出生率「1.20」8年連続低下の深刻、既婚者対象の給付増額では少子化は止まらないPhoto:PIXTA

2023年の出生者数72.7万人で過去最低更新
婚姻率の低下も続く

 厚生労働省が6月5日に発表したところによると、2023年の出生者数は72.7万人と前年比4.3万人減少し、過去最低水準を更新した。

 また合計特殊出生率(一人の女性が一生の間に出産する子どもの人数)は1.20と、22年の1.26からさらに低下した。1947年に統計を取り始めて以降最低水準であり、前年を下回るのはこれで8年連続となる。

 都道府県別の合計特殊出生率は、全ての都道府県で前年を下回った。最低となったのは東京都で、0.99とついに1を下回った。次いで北海道が1.06、宮城県が1.07だ。最も高かったのは沖縄県で1.60、次いで宮崎県と長崎県が1.49、鹿児島県で1.48だ。

 折しも「出生率1.20」という衝撃的な数字が発表された日に、児童手当拡充などを柱にした「改正子ども・子育て支援法」案が参院本会議で可決、成立した。

 だが、出生率と関わる婚姻率も低下を続けており、既婚者を対象にした給付の増額が中心の子育て支援だけでは、少子高齢化の危機を克服するのは難しい。

 より大きな構図で対策を考える必要がある。

# # # # #

■ 演習のねらい ■
出生率の記事のうち、「出生率「1.20」8年連続低」から「49、鹿児島県で1.48だ。」までの部分を、「出生者数」を「出生数」に置き換えて書き直す。

# # # # #

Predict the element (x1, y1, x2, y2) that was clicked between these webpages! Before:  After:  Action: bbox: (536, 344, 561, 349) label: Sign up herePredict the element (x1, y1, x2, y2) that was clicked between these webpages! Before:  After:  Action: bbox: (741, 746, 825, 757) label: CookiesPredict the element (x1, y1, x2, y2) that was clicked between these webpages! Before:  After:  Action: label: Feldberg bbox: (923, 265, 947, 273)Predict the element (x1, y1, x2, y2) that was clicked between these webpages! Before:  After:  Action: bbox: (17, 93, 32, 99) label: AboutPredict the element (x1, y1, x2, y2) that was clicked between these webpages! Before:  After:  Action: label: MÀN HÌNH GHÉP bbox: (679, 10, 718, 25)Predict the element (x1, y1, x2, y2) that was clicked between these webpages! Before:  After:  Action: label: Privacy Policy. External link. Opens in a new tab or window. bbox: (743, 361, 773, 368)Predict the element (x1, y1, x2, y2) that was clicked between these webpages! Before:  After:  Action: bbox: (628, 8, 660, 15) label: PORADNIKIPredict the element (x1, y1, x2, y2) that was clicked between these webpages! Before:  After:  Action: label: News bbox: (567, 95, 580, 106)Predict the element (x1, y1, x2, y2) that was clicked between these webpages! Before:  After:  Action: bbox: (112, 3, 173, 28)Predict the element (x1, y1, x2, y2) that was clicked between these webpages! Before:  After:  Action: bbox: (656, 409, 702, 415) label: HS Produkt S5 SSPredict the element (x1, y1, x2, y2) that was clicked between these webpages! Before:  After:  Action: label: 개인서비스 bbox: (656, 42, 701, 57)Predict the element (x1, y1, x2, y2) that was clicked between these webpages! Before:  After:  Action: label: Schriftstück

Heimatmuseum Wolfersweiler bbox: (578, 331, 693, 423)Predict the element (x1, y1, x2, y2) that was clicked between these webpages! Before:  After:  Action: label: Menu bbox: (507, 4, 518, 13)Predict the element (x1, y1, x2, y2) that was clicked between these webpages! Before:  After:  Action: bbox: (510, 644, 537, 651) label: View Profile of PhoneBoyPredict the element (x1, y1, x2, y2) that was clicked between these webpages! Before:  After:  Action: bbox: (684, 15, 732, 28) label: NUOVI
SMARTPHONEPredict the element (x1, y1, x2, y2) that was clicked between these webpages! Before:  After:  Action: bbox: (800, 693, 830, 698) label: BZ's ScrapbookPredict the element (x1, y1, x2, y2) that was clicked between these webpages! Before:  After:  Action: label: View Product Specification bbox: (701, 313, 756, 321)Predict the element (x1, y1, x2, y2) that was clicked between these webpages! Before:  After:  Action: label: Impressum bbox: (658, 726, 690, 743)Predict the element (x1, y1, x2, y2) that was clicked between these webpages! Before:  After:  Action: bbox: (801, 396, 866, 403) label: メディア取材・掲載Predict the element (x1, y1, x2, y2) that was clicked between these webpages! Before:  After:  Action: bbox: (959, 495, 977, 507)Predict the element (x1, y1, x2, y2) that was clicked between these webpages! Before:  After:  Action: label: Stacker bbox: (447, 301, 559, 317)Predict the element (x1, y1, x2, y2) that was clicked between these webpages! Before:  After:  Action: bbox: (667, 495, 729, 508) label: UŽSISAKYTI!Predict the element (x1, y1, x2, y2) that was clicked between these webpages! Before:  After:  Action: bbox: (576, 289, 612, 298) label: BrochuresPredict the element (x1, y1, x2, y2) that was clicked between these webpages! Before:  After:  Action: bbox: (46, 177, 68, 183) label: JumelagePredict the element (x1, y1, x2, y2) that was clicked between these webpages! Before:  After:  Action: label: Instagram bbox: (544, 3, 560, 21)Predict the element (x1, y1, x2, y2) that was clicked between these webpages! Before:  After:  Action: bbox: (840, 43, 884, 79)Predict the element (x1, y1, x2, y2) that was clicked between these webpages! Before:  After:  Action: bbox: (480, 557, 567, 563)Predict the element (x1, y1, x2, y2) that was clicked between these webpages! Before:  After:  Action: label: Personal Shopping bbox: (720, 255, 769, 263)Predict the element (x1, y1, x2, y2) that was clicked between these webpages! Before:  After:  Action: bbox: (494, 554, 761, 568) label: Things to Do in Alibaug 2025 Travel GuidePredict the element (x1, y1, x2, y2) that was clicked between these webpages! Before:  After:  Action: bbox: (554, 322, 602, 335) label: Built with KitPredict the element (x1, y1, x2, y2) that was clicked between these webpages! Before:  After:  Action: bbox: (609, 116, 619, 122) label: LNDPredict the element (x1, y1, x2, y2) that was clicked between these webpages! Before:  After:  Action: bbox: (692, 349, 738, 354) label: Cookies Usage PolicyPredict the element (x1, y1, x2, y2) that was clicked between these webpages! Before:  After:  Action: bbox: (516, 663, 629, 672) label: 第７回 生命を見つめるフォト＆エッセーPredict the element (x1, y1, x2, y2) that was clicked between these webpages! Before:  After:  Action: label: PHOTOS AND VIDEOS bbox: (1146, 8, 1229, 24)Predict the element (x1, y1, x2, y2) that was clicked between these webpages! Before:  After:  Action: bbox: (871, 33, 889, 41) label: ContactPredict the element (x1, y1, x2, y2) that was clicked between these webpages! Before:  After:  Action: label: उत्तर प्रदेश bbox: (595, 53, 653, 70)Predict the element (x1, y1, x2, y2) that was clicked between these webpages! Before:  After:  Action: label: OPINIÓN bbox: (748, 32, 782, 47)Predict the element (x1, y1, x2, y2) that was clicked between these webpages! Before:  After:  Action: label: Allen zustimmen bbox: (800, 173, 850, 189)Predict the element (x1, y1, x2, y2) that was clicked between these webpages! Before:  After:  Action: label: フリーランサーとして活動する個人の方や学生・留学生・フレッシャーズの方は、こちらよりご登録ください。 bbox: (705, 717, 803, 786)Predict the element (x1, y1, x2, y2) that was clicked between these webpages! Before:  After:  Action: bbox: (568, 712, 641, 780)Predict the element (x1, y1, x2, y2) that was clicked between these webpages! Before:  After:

# # # # #

■ 課題への解答 ■
出生率「1.20」8年連続低下の深刻、既婚者対象の給付増額では少子化は止まらないPhoto:PIXTA

2023年の出生数72.7万人で過去最低更新
婚姻率の低下も続く

 厚生労働省が6月5日に発表したところによると、2023年の出生数は72.7万人と前年比4.3万人減少し、過去最低水準を更新した。

 また合計特殊出生率(一人の女性が一生の間に出産する子どもの人数)は1.20と、22年の1.26からさらに低下した。1947年に統計を取り始めて以降最低水準であり、前年を下回るのはこれで8年連続となる。

 都道府県別の合計特殊出生率は、全ての都道府県で前年を下回った。最低となったのは東京都で、0.99とついに1を下回った。次いで北海道が1.06、宮城県が1.07だ。最も高かったのは沖縄県で1.60、次いで宮崎県と長崎県が1.49、鹿児島県で1.48だ。